Only persons who are shareholders of Umicore on the Record Date are entitled to participate in and vote at the meeting.

III. DISTANCE-VOTING (POSTAL VOTING) – PROXY VOTING

The shareholders may submit a postal vote in accordance with Article 550 of the Companies Code and Article 19 of the articles of association. Postal votes must be cast on the form prepared by Umicore. This form can be obtained at the company's registered office, on the company website (www.umicore.com) or through the above-mentioned financial institutions. Signed original postal voting forms must reach Umicore by Wednesday 22 April 2015 at the latest.

The shareholders may also be represented by a proxy holder. Shareholders are invited to designate a proxy holder using the form prepared by Umicore. The appointment of a proxy holder by a shareholder is made in writing or by electronic means and must be signed by the shareholder, as the case may be with an electronic signature in accordance with the applicable legal requirements. Proxy forms can be obtained at the company's registered office, on the company

website (www.umicore.com) or through the above-mentioned financial institutions. Signed proxies must reach Umicore by Wednesday 22 April 2015 at the latest.

Shareholders who wish to vote by post or to be represented must in any case comply with the above registration and confirmation procedure.
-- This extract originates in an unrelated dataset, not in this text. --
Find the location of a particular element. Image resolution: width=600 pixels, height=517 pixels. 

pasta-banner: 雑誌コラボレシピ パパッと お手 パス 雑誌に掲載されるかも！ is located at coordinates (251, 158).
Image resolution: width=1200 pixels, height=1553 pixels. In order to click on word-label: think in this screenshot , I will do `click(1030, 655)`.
IV. RIGHT TO ADD ITEMS TO THE AGENDA AND TO FILE RESOLUTION PROPOSALS – RIGHT TO ASK QUESTIONS

Pursuant to Article 533ter of the Companies Code shareholders who, alone or jointly, hold at least 3% of the share capital of Umicore, are entitled: 1) to add new items to the agenda of the shareholders' meeting, and 2) to file resolution proposals in relation to existing or new agenda items of such meeting.

Furthermore, pursuant to Article 540 of the Companies Code, all shareholders are entitled to put written questions to the directors and the statutory auditor prior to the shareholders' meeting or to orally ask questions at the shareholders' meeting. Questions in writing must be submitted beforehand and will only be answered if the shareholder concerned has complied with the above registration and confirmation procedure.
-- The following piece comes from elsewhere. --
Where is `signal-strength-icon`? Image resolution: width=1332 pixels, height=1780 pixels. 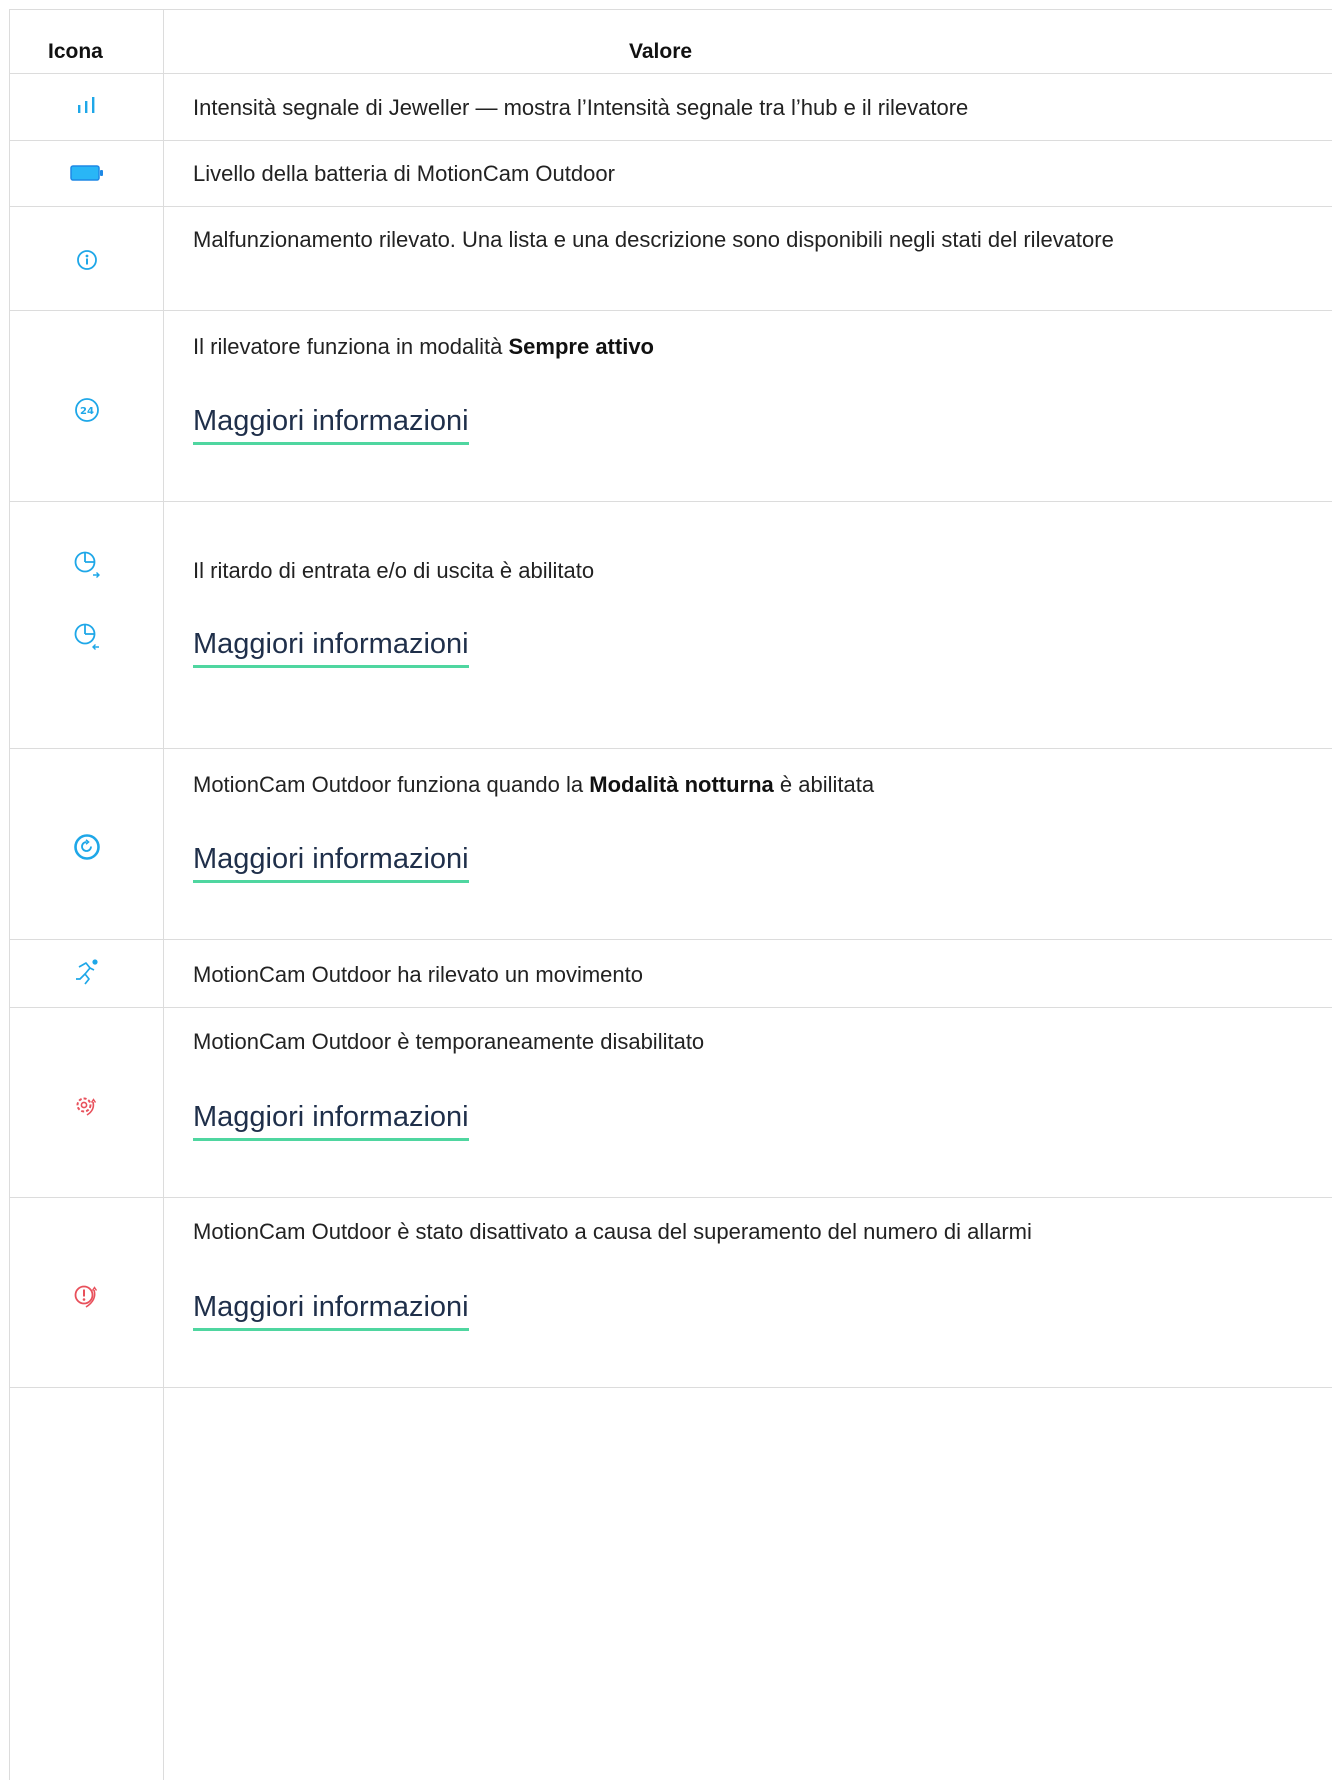 signal-strength-icon is located at coordinates (86, 105).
More information concerning the above rights and their exercise modalities can be found in the "shareholder rights" section of the Umicore website (www.umicore.com/en/corporategovernance/shareholder-rights/).

The proposals to amend the agenda and the proposals for resolutions must reach Umicore at the latest on Monday 6 April 2015 at midnight (Belgian time). Umicore will publish a revised agenda by Monday 13 April 2015 at the latest if it has validly received within the above-mentioned period one or more requests to add new items or new proposed resolutions to the agenda. The questions in writing addressed to the directors/statutory auditor must reach Umicore at the latest on Wednesday 22 April 2015 at midnight (Belgian time).

V. AVAILABILITY OF DOCUMENTS

All documents relating to the above shareholders' meeting which the law requires to make available to shareholders will be accessible on Umicore's website (www.umicore.com) as from Friday 27 March 2015.

As from the same date, shareholders may inspect such documents on business days and during normal office hours, at the registered office of Umicore, and/or obtain at no cost copies of the same. Requests at no cost for copies may also be addressed in writing or by electronic means.

VI. COMMUNICATIONS TO THE COMPANY

All notifications, confirmations, proposals or requests referred to in the present notice must be addressed to:

UMICORE Attn. Mr Baudouin Caeymaex Broekstraat 31 rue du Marais B-1000 Brussels

Fax: +32 (0)2 227 79 13 E-mail: [email protected]

The board of directors

P.S.

Shareholders can park their cars free of charge in the Q-Park parking Centre (Inno), Dambordstraat 26 rue du Damier, B-1000 Brussels, if their parking lot ticket is stamped at the reception desk of Umicore.